### [Work item]
Print every record exactly as it appears. Leave the pictures out.

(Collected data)
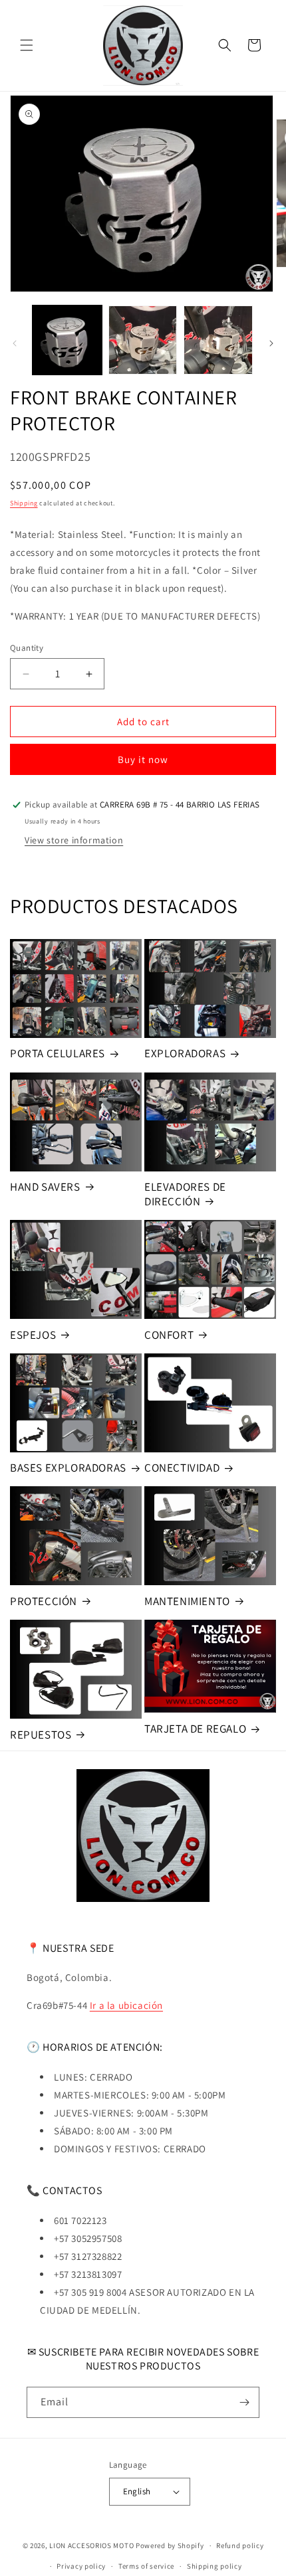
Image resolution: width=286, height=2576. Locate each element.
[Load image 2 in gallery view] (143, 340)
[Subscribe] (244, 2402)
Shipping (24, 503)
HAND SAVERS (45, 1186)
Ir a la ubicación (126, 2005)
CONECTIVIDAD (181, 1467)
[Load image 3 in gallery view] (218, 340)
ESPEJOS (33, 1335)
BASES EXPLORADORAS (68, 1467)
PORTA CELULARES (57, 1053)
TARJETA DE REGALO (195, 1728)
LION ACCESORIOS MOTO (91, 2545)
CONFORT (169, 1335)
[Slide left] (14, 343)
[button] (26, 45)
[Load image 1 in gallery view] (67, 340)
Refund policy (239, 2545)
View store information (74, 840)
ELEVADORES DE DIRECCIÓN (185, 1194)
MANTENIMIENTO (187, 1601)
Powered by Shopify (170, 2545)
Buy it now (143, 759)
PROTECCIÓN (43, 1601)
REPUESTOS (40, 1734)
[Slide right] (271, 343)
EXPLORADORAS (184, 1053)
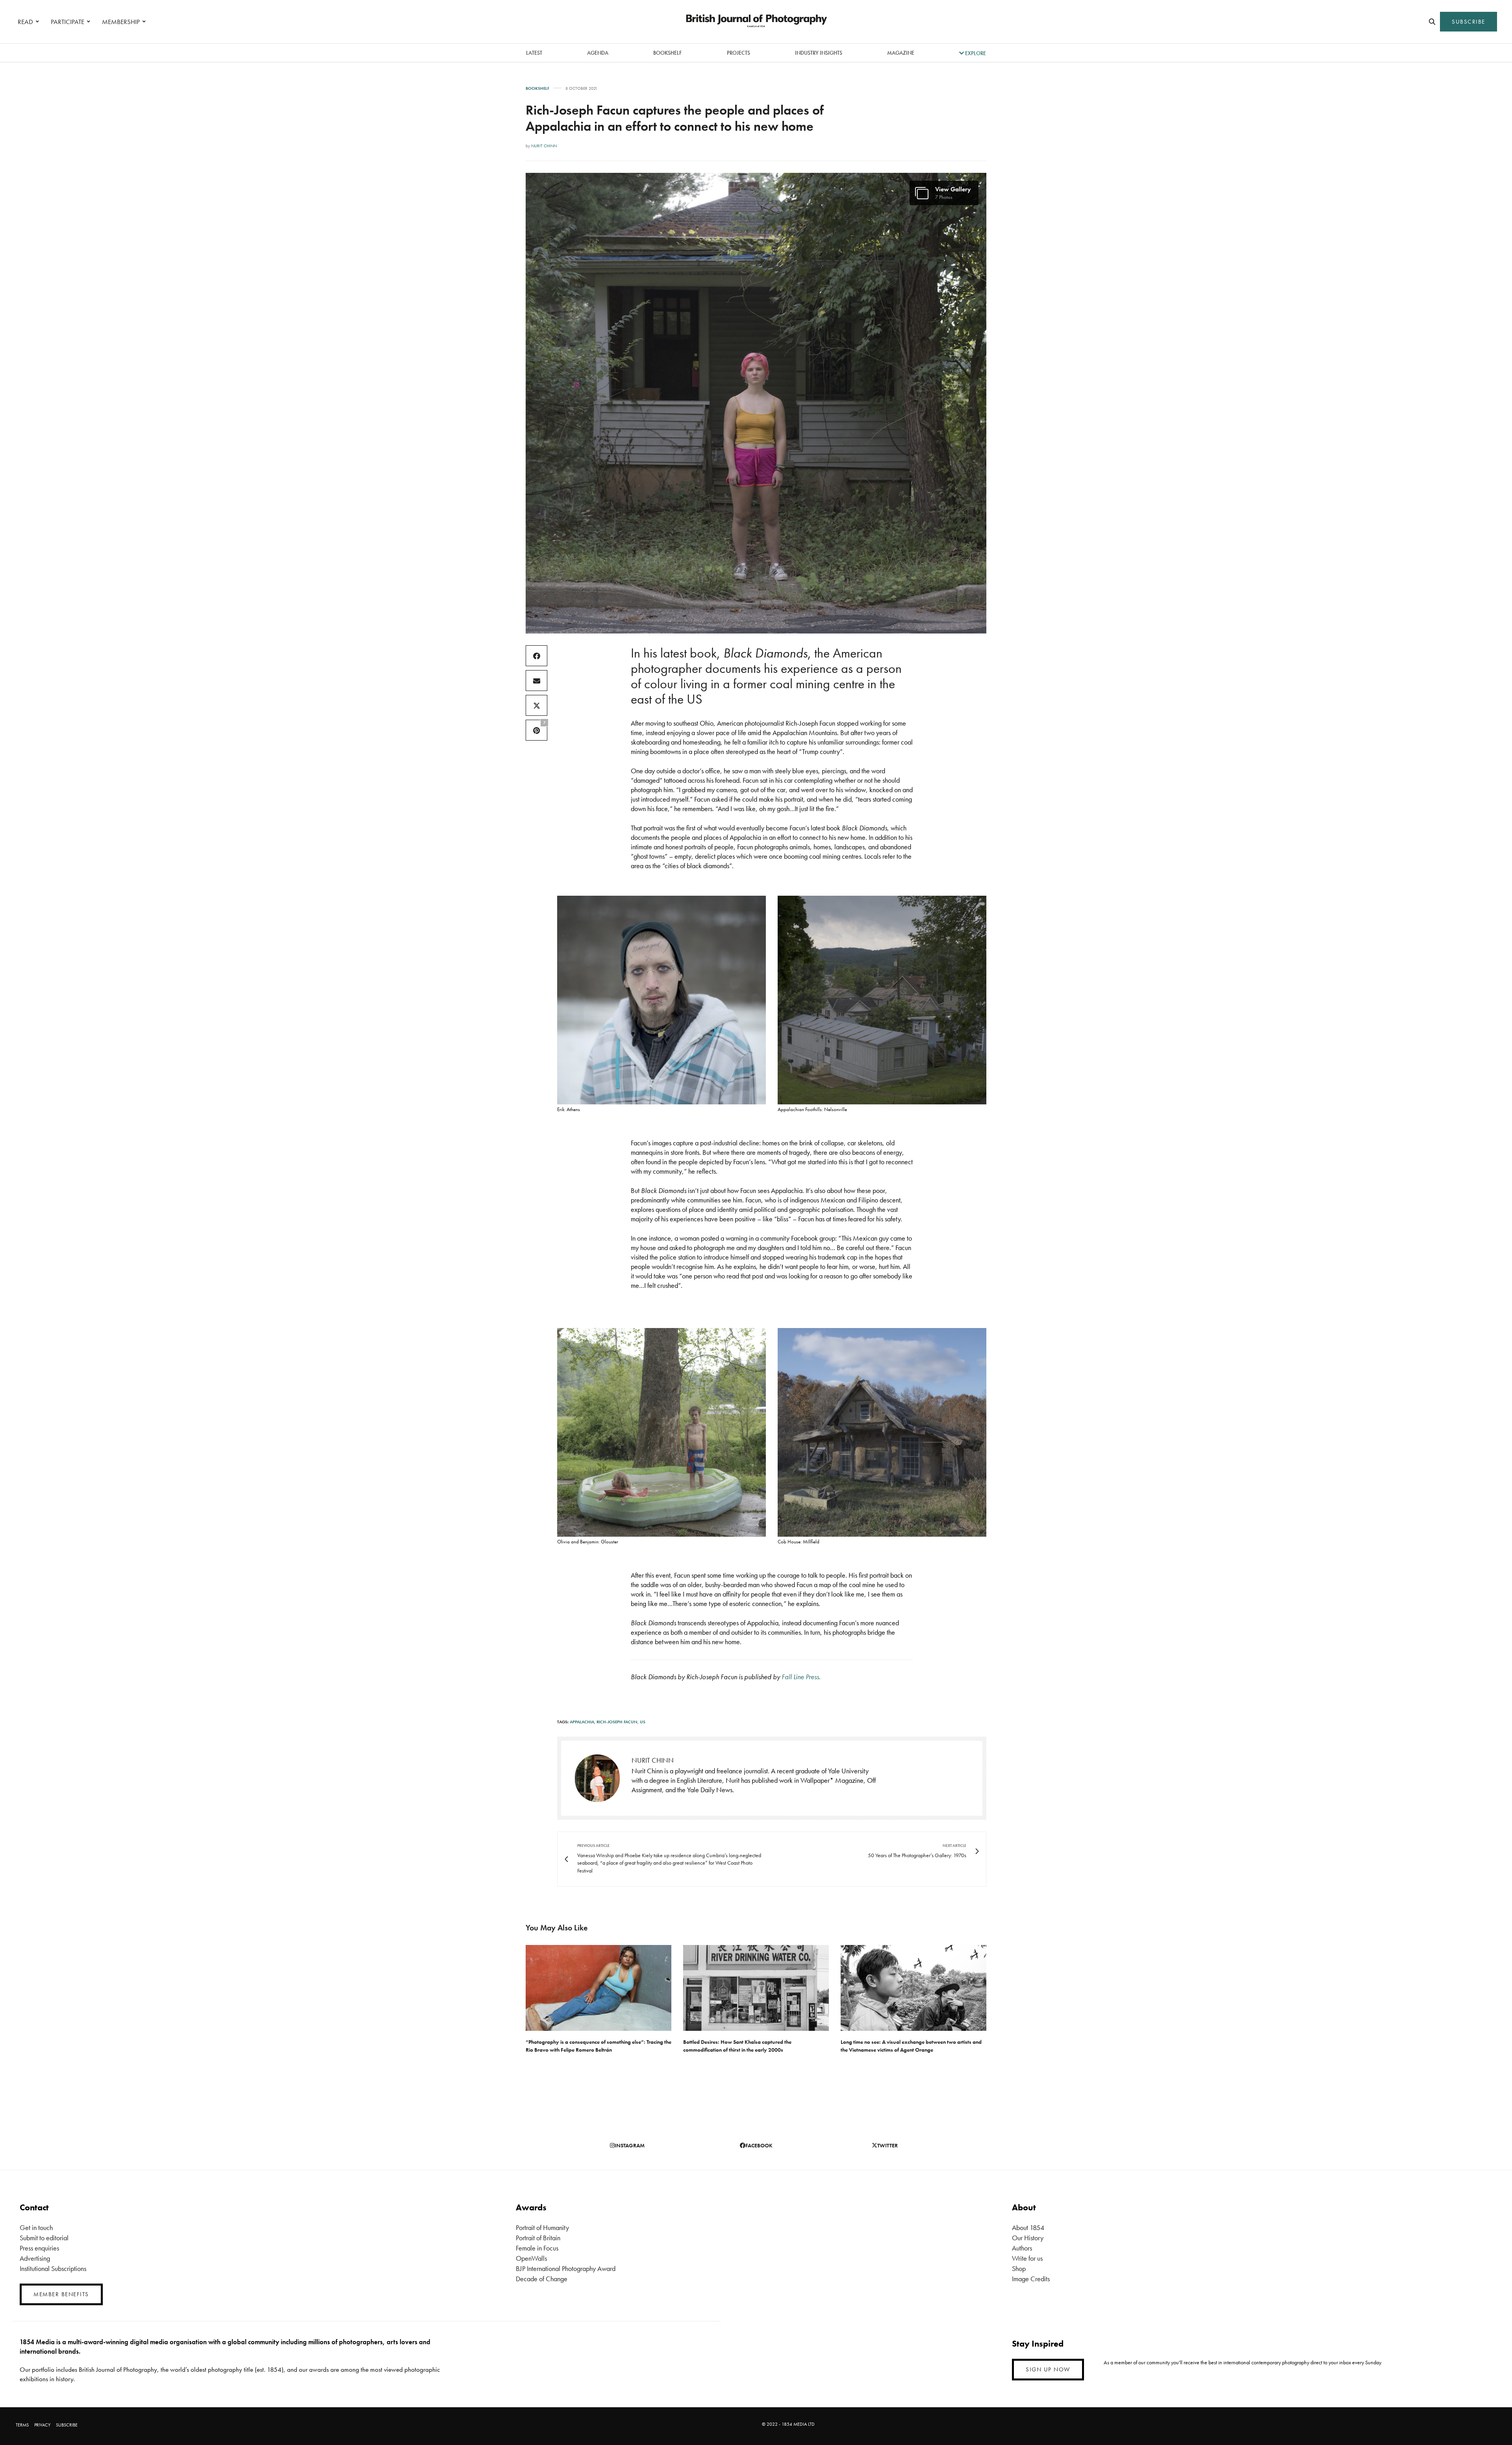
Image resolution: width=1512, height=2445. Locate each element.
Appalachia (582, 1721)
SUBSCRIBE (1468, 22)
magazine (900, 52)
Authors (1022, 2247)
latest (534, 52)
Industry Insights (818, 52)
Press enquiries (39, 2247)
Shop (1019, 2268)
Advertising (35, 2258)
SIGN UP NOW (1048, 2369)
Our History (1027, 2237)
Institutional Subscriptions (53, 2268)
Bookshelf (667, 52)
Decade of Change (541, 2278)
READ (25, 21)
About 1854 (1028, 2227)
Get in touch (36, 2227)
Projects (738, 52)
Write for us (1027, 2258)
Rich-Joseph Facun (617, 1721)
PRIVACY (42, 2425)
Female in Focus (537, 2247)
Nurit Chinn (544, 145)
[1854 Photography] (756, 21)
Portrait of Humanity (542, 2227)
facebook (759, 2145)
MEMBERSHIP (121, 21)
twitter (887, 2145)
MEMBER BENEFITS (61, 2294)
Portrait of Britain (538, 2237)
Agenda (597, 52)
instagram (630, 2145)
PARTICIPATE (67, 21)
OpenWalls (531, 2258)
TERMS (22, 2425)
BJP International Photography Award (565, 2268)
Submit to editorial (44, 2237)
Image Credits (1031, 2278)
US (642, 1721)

### [Result]
Image resolution: width=286, height=2576. Locate each element.
[Load image 2 in gallery view] (143, 340)
[Subscribe] (244, 2402)
Shipping (24, 503)
HAND SAVERS (45, 1186)
Ir a la ubicación (126, 2005)
CONECTIVIDAD (181, 1467)
[Load image 3 in gallery view] (218, 340)
ESPEJOS (33, 1335)
BASES EXPLORADORAS (68, 1467)
PORTA CELULARES (57, 1053)
TARJETA DE REGALO (195, 1728)
LION ACCESORIOS MOTO (91, 2545)
CONFORT (169, 1335)
[Slide left] (14, 343)
[button] (26, 45)
[Load image 1 in gallery view] (67, 340)
Refund policy (239, 2545)
View store information (74, 840)
ELEVADORES DE DIRECCIÓN (185, 1194)
MANTENIMIENTO (187, 1601)
Powered by Shopify (170, 2545)
Buy it now (143, 759)
PROTECCIÓN (43, 1601)
REPUESTOS (40, 1734)
[Slide right] (271, 343)
EXPLORADORAS (184, 1053)
Image resolution: width=1512, height=2445. Locate each element.
Appalachia (582, 1721)
SUBSCRIBE (1468, 22)
magazine (900, 52)
Authors (1022, 2247)
latest (534, 52)
Industry Insights (818, 52)
Press enquiries (39, 2247)
Shop (1019, 2268)
Advertising (35, 2258)
SIGN UP NOW (1048, 2369)
Our History (1027, 2237)
Institutional Subscriptions (53, 2268)
Bookshelf (667, 52)
Decade of Change (541, 2278)
READ (25, 21)
About 1854 (1028, 2227)
Get in touch (36, 2227)
Projects (738, 52)
Write for us (1027, 2258)
Rich-Joseph Facun (617, 1721)
PRIVACY (42, 2425)
Female in Focus (537, 2247)
Nurit Chinn (544, 145)
[1854 Photography] (756, 21)
Portrait of Humanity (542, 2227)
facebook (759, 2145)
MEMBERSHIP (121, 21)
twitter (887, 2145)
MEMBER BENEFITS (61, 2294)
Portrait of Britain (538, 2237)
Agenda (597, 52)
instagram (630, 2145)
PARTICIPATE (67, 21)
OpenWalls (531, 2258)
TERMS (22, 2425)
BJP International Photography Award (565, 2268)
Submit to editorial (44, 2237)
Image Credits (1031, 2278)
US (642, 1721)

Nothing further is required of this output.